Esci dal cinema ancora scosso dall'aver risentito versi a te tanto cari e così inconsueti a citazioni, e ti accorgi che anche il nome della sala di seconda visione in cui sei appena stato (il cinema "Labirinto") richiama alla mente la copertina di quell'album, quella strana immagine con un incrocio di muri e di porte, aperte forse sul nulla, forse su stanze vuote, forse su spazi migliori, chissà.
E allora ti ritrovi a intrecciare flussi di pensieri nelle stanze del tuo personale Labirinto di vita e di piccole storie, di lunghi corridoi e di improvvise svolte, di vicoli ciechi, di strade preferite ad altre, di bivi a cui non saprai più tornare, di scelte spesso casuali, inconsapevoli o talvolta obbligate, perché una delle porte che avevi spalancate davanti si è richiusa da sè, come un sipario impazzito.
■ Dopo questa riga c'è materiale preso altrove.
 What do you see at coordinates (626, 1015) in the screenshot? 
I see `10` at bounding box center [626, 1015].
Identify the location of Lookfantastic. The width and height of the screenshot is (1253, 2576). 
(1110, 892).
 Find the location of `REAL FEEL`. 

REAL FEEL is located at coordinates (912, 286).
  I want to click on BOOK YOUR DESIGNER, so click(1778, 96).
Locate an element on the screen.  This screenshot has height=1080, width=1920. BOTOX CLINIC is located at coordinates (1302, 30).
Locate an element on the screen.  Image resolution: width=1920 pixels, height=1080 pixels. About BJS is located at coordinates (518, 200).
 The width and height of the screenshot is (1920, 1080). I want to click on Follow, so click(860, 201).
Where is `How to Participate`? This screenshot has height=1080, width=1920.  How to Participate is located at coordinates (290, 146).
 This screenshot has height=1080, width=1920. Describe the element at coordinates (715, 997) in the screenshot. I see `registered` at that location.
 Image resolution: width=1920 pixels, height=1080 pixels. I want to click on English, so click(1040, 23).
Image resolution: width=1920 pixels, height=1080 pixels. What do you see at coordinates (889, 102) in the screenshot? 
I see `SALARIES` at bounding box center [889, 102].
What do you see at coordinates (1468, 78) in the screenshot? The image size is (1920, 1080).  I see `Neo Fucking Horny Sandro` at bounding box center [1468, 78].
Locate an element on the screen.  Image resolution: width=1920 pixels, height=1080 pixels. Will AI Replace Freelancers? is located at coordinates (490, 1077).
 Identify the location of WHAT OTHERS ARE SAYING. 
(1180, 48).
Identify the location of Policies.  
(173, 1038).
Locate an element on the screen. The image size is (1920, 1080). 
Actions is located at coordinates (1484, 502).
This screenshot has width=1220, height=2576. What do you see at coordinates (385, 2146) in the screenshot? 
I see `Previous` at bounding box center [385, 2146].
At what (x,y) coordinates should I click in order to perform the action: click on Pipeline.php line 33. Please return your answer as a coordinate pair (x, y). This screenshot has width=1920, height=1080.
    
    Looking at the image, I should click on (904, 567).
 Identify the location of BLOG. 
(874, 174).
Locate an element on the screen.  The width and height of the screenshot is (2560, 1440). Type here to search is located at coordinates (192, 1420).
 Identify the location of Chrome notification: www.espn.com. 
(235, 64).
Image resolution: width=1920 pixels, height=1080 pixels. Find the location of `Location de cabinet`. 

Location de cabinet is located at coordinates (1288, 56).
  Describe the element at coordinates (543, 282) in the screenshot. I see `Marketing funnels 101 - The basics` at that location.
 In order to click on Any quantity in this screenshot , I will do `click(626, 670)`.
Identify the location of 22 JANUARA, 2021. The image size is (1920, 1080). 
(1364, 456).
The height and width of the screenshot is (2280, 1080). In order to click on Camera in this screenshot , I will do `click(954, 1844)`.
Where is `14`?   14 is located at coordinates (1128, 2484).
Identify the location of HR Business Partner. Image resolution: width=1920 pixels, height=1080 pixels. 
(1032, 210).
Tu urti da una parte e rimbalzi dall'altra, e via di nuovo. E' un po' la storia della mosca cieca che non sa più volare, di cui canta De André. In fisica si chiama moto browniano. Stessa cosa. O anche "random walk", che forse rende meglio l'idea.
In questa "passeggiata a casaccio" hai forse cercato o sognato un cammino, ma per tanti motivi ne hai seguito un altro, che solitamente ti appare peggiore. "La vita è andata diversamente": è la sentenza che ritorna in varie scene del film che vi ho raccontato e che appare anche in tante canzoni di Francesco, non ultima quella che racconta di un sogno, e di tante speranze disilluse, lasciate al di là dell'oceano.

"Io credo che sappiamo che è diverso
se le cose sono state poi più amare
le accetti, tiri avanti e non hai perso
se sono differenti dal sognare
perché non è uno scherzo sapere continuare".


Non è uno scherzo, già, e rimane la consapevolezza di quanto sia - o sia stata - inevitabile la triste rinuncia a quello che non sei e non sarai mai, o a quello che eri e non sei più. Anche se ogni tanto torni a sintonizzarti, senza accorgertene, sulla flebile frequenza del lamento di K.D. che piange lontana, sospesa tra l'ieri e l'oggi.
Ma questa è un'altra storia, un'altra stanza rimasta senza colori e senza luce in questo complicato labirinto senza fine.